DIRECTIONS: In the lines below, look for "février". Copy each line where it appears.

[Dataset entries]
--------------------------------------------------

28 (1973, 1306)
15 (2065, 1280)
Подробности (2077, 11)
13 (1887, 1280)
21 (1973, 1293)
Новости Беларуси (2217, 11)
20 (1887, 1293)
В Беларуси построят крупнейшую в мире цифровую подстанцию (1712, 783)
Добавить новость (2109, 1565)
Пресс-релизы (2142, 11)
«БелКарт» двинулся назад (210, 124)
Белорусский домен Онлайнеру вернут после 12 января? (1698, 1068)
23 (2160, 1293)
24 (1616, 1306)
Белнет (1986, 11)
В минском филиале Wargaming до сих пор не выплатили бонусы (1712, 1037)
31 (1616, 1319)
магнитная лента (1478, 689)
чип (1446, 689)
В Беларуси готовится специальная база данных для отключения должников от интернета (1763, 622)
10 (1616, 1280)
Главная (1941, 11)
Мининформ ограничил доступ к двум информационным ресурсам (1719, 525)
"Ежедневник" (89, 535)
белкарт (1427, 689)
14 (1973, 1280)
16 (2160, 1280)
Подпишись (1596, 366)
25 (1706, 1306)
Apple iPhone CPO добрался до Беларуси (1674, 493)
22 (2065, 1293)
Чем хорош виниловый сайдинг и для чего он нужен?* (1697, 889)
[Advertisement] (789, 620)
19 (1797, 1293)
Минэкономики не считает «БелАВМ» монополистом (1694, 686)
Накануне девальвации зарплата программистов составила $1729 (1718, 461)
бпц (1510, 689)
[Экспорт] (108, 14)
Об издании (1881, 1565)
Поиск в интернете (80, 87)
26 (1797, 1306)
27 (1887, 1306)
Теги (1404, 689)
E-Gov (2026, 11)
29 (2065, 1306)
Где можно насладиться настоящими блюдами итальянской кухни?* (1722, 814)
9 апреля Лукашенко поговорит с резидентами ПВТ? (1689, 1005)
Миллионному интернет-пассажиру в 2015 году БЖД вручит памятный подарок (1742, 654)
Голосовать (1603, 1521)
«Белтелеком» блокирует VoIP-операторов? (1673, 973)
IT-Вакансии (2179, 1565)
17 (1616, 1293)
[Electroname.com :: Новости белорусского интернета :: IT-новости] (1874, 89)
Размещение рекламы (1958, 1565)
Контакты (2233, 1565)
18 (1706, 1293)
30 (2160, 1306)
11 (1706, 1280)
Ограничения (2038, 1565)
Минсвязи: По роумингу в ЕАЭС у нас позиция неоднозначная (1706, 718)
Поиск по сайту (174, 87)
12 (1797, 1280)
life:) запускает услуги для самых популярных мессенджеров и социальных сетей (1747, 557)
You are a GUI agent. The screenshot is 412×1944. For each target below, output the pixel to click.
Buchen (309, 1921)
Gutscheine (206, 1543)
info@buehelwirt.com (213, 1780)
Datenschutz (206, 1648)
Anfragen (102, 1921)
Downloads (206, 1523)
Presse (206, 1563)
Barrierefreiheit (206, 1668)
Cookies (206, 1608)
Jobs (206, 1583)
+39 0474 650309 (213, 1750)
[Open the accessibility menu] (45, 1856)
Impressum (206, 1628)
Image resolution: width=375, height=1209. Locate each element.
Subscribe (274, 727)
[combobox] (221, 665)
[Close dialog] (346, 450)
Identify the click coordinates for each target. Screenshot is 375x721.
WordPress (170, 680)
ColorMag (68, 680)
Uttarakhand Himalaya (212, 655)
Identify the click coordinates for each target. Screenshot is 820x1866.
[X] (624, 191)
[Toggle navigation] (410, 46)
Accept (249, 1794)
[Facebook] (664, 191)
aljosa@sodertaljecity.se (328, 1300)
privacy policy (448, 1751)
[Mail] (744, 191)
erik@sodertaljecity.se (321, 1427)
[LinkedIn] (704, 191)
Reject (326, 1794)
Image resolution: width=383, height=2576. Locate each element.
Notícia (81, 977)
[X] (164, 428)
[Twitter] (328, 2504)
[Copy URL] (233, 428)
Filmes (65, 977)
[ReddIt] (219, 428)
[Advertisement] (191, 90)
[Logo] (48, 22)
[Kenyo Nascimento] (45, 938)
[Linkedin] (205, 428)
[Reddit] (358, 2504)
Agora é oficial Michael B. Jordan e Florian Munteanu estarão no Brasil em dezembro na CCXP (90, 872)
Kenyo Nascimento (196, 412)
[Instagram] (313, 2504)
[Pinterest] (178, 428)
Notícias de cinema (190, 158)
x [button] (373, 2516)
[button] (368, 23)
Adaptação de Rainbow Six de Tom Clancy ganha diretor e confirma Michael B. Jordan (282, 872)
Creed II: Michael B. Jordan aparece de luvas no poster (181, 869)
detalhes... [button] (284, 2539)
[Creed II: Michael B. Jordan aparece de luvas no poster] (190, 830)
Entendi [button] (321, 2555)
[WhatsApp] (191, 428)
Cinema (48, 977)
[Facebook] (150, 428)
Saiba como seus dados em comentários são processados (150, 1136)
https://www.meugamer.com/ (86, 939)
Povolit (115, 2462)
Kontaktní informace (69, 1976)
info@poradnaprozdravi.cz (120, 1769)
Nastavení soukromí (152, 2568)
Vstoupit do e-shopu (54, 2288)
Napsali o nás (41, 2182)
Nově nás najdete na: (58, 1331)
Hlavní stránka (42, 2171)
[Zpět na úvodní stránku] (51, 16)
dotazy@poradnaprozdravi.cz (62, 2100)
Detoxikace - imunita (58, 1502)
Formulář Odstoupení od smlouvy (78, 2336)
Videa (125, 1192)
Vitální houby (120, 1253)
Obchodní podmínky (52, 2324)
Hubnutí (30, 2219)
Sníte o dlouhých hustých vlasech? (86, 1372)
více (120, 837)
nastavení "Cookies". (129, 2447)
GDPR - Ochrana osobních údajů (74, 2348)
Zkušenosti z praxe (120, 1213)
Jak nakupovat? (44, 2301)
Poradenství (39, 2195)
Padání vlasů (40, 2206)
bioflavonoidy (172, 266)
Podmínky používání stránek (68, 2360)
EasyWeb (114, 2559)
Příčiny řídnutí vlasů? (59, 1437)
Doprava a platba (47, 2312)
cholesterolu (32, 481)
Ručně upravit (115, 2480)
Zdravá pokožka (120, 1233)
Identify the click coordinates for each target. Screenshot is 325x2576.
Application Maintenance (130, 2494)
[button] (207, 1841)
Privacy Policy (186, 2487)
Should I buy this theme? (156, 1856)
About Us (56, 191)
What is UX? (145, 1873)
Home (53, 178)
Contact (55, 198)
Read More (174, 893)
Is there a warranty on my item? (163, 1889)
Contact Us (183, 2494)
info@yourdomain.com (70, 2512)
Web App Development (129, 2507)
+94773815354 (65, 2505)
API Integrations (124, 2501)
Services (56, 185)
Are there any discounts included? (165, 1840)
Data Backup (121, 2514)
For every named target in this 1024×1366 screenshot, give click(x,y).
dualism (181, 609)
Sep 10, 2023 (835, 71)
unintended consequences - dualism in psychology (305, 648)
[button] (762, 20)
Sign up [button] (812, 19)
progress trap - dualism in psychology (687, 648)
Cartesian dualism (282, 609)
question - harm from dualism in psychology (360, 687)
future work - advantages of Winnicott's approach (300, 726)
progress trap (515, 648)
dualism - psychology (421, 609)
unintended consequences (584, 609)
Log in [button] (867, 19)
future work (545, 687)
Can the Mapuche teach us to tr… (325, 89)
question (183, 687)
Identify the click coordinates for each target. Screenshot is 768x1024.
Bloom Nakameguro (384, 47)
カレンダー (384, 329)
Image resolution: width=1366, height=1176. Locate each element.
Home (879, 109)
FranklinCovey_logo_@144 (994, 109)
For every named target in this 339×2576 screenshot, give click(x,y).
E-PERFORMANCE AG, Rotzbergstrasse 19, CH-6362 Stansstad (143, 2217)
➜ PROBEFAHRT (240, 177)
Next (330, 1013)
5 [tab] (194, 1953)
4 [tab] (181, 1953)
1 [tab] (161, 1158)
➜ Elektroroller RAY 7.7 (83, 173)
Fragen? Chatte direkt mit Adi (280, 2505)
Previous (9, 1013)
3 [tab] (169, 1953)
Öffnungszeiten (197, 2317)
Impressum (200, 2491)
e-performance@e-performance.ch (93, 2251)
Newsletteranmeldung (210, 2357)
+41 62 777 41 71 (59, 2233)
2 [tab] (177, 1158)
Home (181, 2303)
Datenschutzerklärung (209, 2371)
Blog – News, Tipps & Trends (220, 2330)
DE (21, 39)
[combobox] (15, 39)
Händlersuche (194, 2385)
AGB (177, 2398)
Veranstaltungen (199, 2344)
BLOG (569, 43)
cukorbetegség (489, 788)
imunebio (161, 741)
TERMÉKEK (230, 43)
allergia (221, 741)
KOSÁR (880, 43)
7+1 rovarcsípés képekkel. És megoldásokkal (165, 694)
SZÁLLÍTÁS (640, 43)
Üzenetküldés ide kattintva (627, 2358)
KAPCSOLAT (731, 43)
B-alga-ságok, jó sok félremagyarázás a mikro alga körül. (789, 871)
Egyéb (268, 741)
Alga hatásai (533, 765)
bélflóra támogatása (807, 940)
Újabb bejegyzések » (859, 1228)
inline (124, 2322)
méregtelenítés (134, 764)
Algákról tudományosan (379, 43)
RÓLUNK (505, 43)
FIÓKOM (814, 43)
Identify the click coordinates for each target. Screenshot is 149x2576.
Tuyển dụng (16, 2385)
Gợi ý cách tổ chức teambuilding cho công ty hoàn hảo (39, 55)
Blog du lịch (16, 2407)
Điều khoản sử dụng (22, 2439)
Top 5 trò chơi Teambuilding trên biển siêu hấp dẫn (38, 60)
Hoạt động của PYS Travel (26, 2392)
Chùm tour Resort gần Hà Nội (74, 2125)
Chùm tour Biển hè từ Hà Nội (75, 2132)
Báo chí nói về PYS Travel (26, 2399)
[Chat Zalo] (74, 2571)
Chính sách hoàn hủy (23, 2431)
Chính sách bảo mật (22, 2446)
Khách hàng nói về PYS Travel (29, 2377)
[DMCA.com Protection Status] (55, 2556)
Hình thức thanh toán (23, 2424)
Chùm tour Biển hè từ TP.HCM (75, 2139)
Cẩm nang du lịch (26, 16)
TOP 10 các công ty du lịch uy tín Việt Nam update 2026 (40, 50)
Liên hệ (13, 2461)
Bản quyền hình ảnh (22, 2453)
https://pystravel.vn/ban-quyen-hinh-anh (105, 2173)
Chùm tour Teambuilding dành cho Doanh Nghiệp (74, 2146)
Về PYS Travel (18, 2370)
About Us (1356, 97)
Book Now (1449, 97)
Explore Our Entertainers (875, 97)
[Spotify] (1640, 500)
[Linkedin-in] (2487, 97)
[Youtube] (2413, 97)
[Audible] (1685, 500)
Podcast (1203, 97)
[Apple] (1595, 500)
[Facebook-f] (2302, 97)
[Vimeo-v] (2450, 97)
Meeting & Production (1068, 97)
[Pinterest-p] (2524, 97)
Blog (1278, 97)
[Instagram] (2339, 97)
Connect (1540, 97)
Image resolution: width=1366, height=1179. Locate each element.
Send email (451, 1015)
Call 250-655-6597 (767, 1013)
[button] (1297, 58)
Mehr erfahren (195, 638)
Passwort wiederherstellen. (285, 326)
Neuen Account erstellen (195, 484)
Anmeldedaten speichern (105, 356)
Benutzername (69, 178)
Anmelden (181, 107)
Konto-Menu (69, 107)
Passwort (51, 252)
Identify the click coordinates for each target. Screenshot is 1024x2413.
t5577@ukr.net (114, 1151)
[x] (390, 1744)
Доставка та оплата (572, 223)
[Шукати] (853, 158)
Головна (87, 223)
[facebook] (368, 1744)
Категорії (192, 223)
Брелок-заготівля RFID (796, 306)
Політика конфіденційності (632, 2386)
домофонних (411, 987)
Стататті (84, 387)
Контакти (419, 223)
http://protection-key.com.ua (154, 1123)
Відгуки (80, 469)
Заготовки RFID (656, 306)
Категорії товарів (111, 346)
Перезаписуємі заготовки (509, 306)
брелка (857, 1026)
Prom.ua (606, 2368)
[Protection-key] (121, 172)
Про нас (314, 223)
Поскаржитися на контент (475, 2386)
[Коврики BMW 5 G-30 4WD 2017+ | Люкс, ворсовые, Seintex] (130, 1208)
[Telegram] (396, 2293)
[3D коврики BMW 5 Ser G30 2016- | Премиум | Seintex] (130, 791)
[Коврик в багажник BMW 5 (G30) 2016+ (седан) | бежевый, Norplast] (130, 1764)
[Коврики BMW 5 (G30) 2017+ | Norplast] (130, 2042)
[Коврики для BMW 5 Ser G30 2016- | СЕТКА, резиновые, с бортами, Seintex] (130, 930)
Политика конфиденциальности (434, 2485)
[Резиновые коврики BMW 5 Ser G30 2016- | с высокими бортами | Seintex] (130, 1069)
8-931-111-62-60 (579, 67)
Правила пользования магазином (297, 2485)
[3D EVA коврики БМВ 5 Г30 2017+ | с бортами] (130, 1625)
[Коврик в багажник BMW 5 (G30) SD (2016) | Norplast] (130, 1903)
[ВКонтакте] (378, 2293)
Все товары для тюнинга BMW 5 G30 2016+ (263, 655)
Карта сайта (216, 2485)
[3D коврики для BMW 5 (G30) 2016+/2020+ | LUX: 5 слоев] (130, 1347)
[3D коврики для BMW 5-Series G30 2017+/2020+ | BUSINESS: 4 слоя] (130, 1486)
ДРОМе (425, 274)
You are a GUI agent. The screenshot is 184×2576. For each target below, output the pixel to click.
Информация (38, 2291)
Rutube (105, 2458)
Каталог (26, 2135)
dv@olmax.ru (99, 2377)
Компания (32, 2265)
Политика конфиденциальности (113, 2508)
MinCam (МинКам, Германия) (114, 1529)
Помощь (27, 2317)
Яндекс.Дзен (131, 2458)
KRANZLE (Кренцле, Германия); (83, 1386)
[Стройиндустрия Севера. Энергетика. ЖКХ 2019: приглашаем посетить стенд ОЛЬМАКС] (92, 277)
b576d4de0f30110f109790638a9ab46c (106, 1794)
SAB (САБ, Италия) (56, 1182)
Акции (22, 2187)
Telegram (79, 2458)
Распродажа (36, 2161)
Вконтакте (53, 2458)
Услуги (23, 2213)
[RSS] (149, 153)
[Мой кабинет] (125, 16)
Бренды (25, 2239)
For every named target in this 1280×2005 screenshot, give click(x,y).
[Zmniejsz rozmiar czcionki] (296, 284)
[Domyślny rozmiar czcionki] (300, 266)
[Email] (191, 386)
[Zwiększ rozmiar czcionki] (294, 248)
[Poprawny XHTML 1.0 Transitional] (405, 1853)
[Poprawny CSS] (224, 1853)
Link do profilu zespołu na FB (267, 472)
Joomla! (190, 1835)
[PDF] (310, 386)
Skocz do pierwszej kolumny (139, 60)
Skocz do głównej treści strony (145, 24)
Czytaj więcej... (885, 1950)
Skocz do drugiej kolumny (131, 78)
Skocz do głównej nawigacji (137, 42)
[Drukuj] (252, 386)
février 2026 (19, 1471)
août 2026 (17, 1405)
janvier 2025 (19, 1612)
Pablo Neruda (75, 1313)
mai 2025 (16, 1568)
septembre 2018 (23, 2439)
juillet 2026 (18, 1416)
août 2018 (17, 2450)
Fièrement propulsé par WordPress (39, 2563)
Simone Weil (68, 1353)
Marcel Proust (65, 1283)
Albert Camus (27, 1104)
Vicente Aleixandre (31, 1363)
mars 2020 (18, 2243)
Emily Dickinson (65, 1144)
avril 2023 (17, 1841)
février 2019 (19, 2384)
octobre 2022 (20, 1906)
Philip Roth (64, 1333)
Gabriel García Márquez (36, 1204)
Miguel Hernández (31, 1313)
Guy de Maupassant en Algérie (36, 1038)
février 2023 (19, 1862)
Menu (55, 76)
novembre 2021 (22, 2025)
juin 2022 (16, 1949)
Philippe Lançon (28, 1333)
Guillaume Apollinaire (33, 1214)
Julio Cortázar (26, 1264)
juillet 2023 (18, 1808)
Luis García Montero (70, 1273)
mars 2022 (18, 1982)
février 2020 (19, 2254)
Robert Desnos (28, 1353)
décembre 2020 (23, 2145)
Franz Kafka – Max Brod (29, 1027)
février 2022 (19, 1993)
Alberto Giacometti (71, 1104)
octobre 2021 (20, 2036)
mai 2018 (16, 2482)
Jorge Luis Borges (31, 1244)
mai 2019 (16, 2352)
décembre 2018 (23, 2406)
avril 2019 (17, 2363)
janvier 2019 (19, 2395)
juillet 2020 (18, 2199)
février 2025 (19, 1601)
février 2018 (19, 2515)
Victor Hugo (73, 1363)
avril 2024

--------------------------------------------------

ANSWER FOR THIS EXERCISE:
février 2026 (19, 1471)
février 2019 (19, 2384)
février 2023 (19, 1862)
février 2020 (19, 2254)
février 2022 (19, 1993)
février 2025 (19, 1601)
février 2018 (19, 2515)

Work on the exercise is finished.